Ballyfermot, Ireland, 1960. A hard-knocks community in outer Dublin marches to its own beat, rooted in traditions of loyalty, faith and togetherness. There’s just one tantalising dream for the women of Ballyfermot to taste freedom and escape the gauntlet of domestic life: to win a pilgrimage to the sacred French town of Lourdes. And with a little benevolent interference from their cheeky and rebellious priest, close friends Lily, Eileen, Dolly and Sheila are the ‘lucky’ few to win this ticket of a lifetime at their riotous local raffle night.
The Miracle Club comes to us from director Thaddeus O’Sullivan, who was kind enough to have a chat with me about his film, filming in his home country of Ireland, and how the core message of the story has also related to his career as a filmmaker.
Nick: I read that the film’s writer and producer, Joshua D. Maurer, has been trying to get this film made for 15 years now! How long into that process did you come on board, and how the film itself found you?
Thaddeus O’Sullivan: At a very early stage, HBO actually asked me to do it but there were some problems eventually with the project. Then I wasn’t involved for a very long time. But, about 2 or 3 years ago, I got approached again by Josh Maurer, and he was working with a writer that I was very familiar with. Someone I’d worked with on a couple of BBC projects, Tim Prager. I thought it would be interesting to get back into it and do some nice work. That’s how I got involved again.
Nick: With The Miracle Club being set in both Ireland and France, and being a Irish native yourself, I’m curious to know what your approach is a filmmaker when it comes to shooting in your home country? Do you feel like there is a nostalgic sense when filming in such a beautiful country like your home country, as opposed to elsewhere in the world?
Thaddeus O’Sullivan: I think to me a country is just another location, but locations to me are everything. They dictate the look. Locations have character. In this case, it was an important period for me, because I left Ireland in the 60s, and that is when the film is set. So, going back and creating the 60s in Ireland was really interesting for me, because those locations were important to me. They make me feel comfortable as a director.
I made a film set in New York once about the mafia, and I initially thought it was a film I couldn’t do because I didn’t know anything about that culture. But once I got in there and started talking to people, and started to think about the characters and where we were going to film, how I was going to use New York, it began to become a part of the story, rather than being from the perspective of an outsider lokking in.
Probably for most filmmakers, whether it’s a room or a mountainside, I have to feel comfortable that it will express something on my behalf.
Nick: There’s a profound line of dialogue that is said in the film, and I don’t want to spoil the context of it, but with paraphrasing, the line is: “You don’t come to Lourdes looking for a miracle, you come to Lourdes to find the strength to continue on when there is no miracle.” I’m interested to find out whether, in the realm of your filmmaking career, has there ever been something that may have not gone to plan the way you expected, but the idea of pure passion and determination in this medium you love has pushed you through?
Thaddeus O’Sullivan: I would say the best thing – and that is a good question – is that I had that on this film. It took so long to make, and it took a lot out of me. We had to will this film to be made. There were so many things that I needed to do it the way I wanted to do it. I think one of those things was working with those wonderful actors which is a good enough reason to do it, of course!

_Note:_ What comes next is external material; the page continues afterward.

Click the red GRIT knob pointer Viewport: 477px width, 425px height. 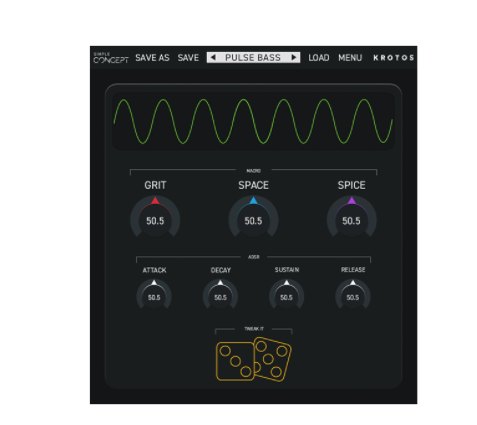click(155, 200)
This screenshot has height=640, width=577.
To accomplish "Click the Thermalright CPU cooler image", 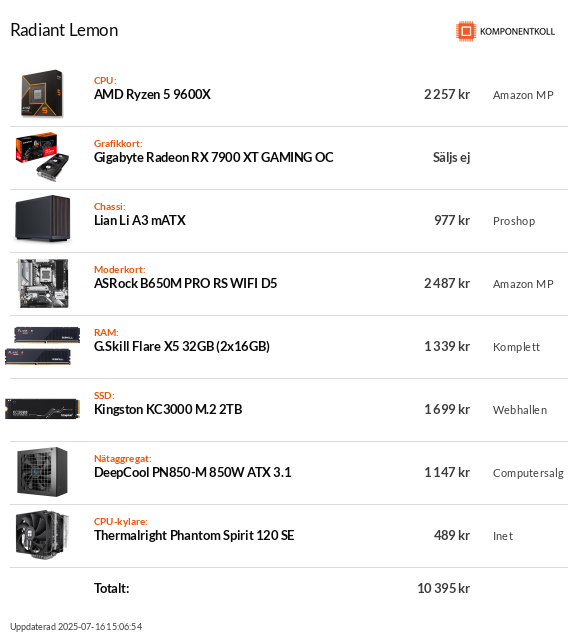I will 42,535.
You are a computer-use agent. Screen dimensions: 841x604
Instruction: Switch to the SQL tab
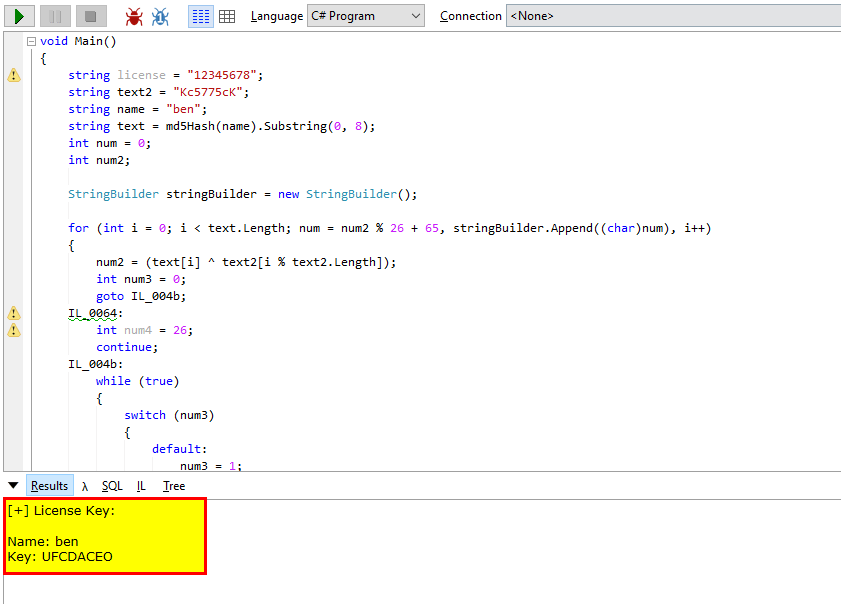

I really wanted to get back into that world at that time. Catholicism during that particular period and women from those backgrounds were familiar to me, and I felt comfortable in it. Maggie Smith at one point said we needed an advisor on the set to show her how to use the rosary beads, and I told her those are the questions I can answer!
Nick: You mentioned your familiarity with the women of that time, and while The Miracle Club focuses on the women themselves trying to find these miracles, I also saw it as a love letter to the tireless efforts and selflessness that these women showed, and still show today, especially a mothers impact on our lives. How important to you was it to showcase that element of the film outside of what the narrative throughline was really about?
Thaddeus O’Sullivan: That’s very interesting. What was interesting for me was what the men were doing while the women were away, and what that all implies. The freedom of women from the duties of the house, particularly to do with the men and children. I thought it would be interesting to be with these women on their own, and feel what they felt.
It’s women who make the decisions in this film. I laid it at the door of the women in this film. Even to the point where we look at the fact that it wasn’t the men who drove Chrissie away in her story. Even when it comes to having children, they’re probably doing these things alone. So when you get someone like [Dolly], who’s telling someone the best way to get rid of a baby is in to sit in whiskey shows she never had the chance to discuss that with someone else. She was in a desperate situation. It’s a big subject that we only touched on, but it was also very interesting to make a film about it.
Thank you to Thaddeus O’Sullivan for his time to chat, and to Transmission Films for organising the interview. The Miracle Club is in Australian cinemas August 3.